Texto do documento →
◇ ◇ ◇

Na altura, o Estado foi ainda condenado ao pagamento de 150 milhões de euros ao consórcio vencedor do concurso, mas recorreu da decisão. O pagamento da indemnização, estimada em 2024 em 230 milhões de euros devido aos juros de mora, ainda espera decisão da Justiça.

E Portugal continua, hoje, sem inaugurar um único quilómetro da sua rede de alta velocidade.

Apesar disso, a futura linha já tem troços concluídos do lado espanhol e, do lado português, um troço próximo da conclusão – a secção Évora – Elvas, com cerca de 90 quilómetros de extensão, deverá ser inaugurada no próximo ano e será parte integrante da futura linha de alta velocidade entre as duas capitais.

É o maior troço de ferrovia construído de raiz em Portugal no último século.

Para que seja concretizada por inteiro, faltam ainda investimentos do lado espanhol e do lado português, com o troço Lisboa – Évora ainda sem projeto e com a necessidade de construir a Terceira Travessia do Tejo (TTT).

De contrato rasgado nasce tabu nacional

Após o rasgar do projeto de alta velocidade de José Sócrates, o tema transformou-se em tabu nacional. “Tudo parecia estar encaminhado”, lembra Frederico Francisco. “O concurso chegou a ser adjudicado, chegou a ser assinado o contrato”. A clivagem política entre PS e PSD, bem como o chumbo do Tribunal de Contas, faziam assim nascer um tabu nacional.

O PSD, que apresentara o projeto em 2003, na cimeira ibérica da Figueira da Foz, agora opunha-se. E ajudou a criar a sensação que “a alta velocidade era uma obra faraónica”, diz o especialista. “Esse foi o maior dano que foi feito, não foi só abandonar-se o projeto nesta altura.”

Durante uma década, não se falou em alta velocidade ou em TGV. Em 2018, o Primeiro Ministro António Costa destaca o tema proibido no debate público em Portugal, em entrevista ao jornal espanhol ABC.

“A alta velocidade com Espanha é um tema tabu em Portugal e assim será por muito tempo.”

António Costa, à data Primeiro Ministro
Fevereiro de 2018

Costa afirmava ser necessário passar por um “tempo de tranquilidade”, sem falar sobre o assunto, e considerava que “não existe nenhum [outro] lugar no mundo em que a direita e a esquerda se diferenciem por ser pró alta velocidade ou contra”.

Acácio Pires, especialista em transportes e membro do conselho geral e Policy Officer da associação ambiental ZERO, aponta agora para o custo temporal do tabu. “Vamos demorar cerca de 20 anos a recuperar desta decisão. Até porque, depois da Troika, os governos que se seguiram mantiveram este tabu durante demasiado tempo, sem discutir os seus pressupostos. Só a partir de 2019, com um movimento climático muito intenso e o reflexo que isso teve em termos de legislação europeia é que se começou a equacionar esta questão.”

◇ ◇ ◇

Enunciado da tarefa →
Retome o texto sobre a alta velocidade ferroviária em Portugal, dando-lhe continuidade a partir da última frase apresentada.

Dados fornecidos →
◇ ◇ ◇

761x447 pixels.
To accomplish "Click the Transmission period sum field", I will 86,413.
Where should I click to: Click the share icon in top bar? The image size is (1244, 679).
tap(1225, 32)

◇ ◇ ◇

Problema resolvido →
“De Madrid para Lisboa, vamos de avião.” Quanto pesa o lóbi da aviação?

Em 2020, Ana Abrunhosa, ministra da Coesão Territorial, fazia uma declaração reveladora da falta de prioridade dada por Portugal à alta velocidade ferroviária entre Lisboa e Madrid: “O reino de Espanha colocou-nos numa situação que não é fácil, quando quase nos impôs Madrid – Lisboa”, disse, sublinhando que a prioridade nacional era o Eixo Atlântico – Lisboa, Porto e Vigo.

“A nossa prioridade não é Madrid – Lisboa. De Madrid para Lisboa, vamos de avião.”

Ana Abrunhosa, à data Ministra da Coesão Territorial
Outubro de 2020

Com Madrid a 1h20 de avião de Lisboa, a menos de seis horas de automóvel e sem uma aposta renovada nos caminhos de ferro, a ferrovia perdeu importância. Com a perda do comboio noturno, que permitia sair de Santa Apolónia após a hora de jantar, chegando ao centro de Madrid às oito da manhã, hoje esta é uma viagem praticamente reservada a entusiastas da ferrovia e a quem está a fazer um Interrail, facto que a Mensagem comprovou na viagem que fez recentemente.

Perante a inexistência de um serviço ferroviário direto e eficiente, a viagem de avião tornou-se a escolha óbvia – isto apesar de as duas cidades distarem, apenas, 500 quilómetros.

Multiplicam-se as viagens de operadores de autocarros – mais de 20 viagens por dia, em cada direção.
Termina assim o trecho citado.